An Intelligent Q&A System
The goal of this project was to improve the performance of a question-answer (QA) system using the VH Toolkit. This project was made in a group. The VH Toolkit was used to create a QA system in the first part of this course, resulting in very poor performance. First of all, we decided to focus on a closed-domain system to narrow down the types of questions asked. The topic chosen was the Eiffeltower, since the highlight is known by many people. Three different QA systems were compared. To gather input, some people were asked to write down 15 questions they would like to ask a tourist guide about the Eiffeltower, the answers on these questions were found online. The first system used was a basic QA system created by adding questions, answers and some variations to the VH toolkit.

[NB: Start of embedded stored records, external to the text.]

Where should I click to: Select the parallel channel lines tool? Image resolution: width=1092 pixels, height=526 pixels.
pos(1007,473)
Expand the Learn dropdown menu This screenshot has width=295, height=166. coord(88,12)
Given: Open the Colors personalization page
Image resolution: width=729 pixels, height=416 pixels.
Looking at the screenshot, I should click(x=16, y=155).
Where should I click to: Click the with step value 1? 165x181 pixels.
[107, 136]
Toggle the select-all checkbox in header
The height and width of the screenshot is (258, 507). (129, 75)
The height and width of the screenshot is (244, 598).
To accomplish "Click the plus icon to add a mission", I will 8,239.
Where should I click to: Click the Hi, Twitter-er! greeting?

The second and third system were both self-made, for these systems the database consisted of a tree structure of main topics, sub topics and a corresponding answer. The user could ask his questions by typing in a GUI. The basic self-made QA system made use of normalisation techniques for the input string, such as removing random symbols and punctuation, converting all words to lower case, deleting abbreviations and converting numbers to words. It also included a spellchecker, which used the Levenshtein distance and an English dictionary. The advanced self-made QA system added lexical, syntactic and sematic analysis. First, a part of speech tagger (POS) tagged all words. Afterwards, less important words, such as “the”, were removed, to remain only important words. “W-words”, such as “why” and “where” were directly mapped to the keywords “reason” and “place” of the database. A similarity matcher, using WordNet, matched the remaining words to the keywords in the database. As an example, “high” was matched to “size”. Finally, the answering unit used the keywords of the question as input and returned the answer if the keywords of the input string were found in the database.
The program was written in openFrameworks with C++. The WordNet functionality only ran in Python, so the system combined Python with C++. Evalution of the three systems showed that both self-made systems outperformed the VH Toolkit. Especially normalisation improved performance, but also the similarity matching had influence.
Tools used
C++ with openFrameworks
Python with WordNet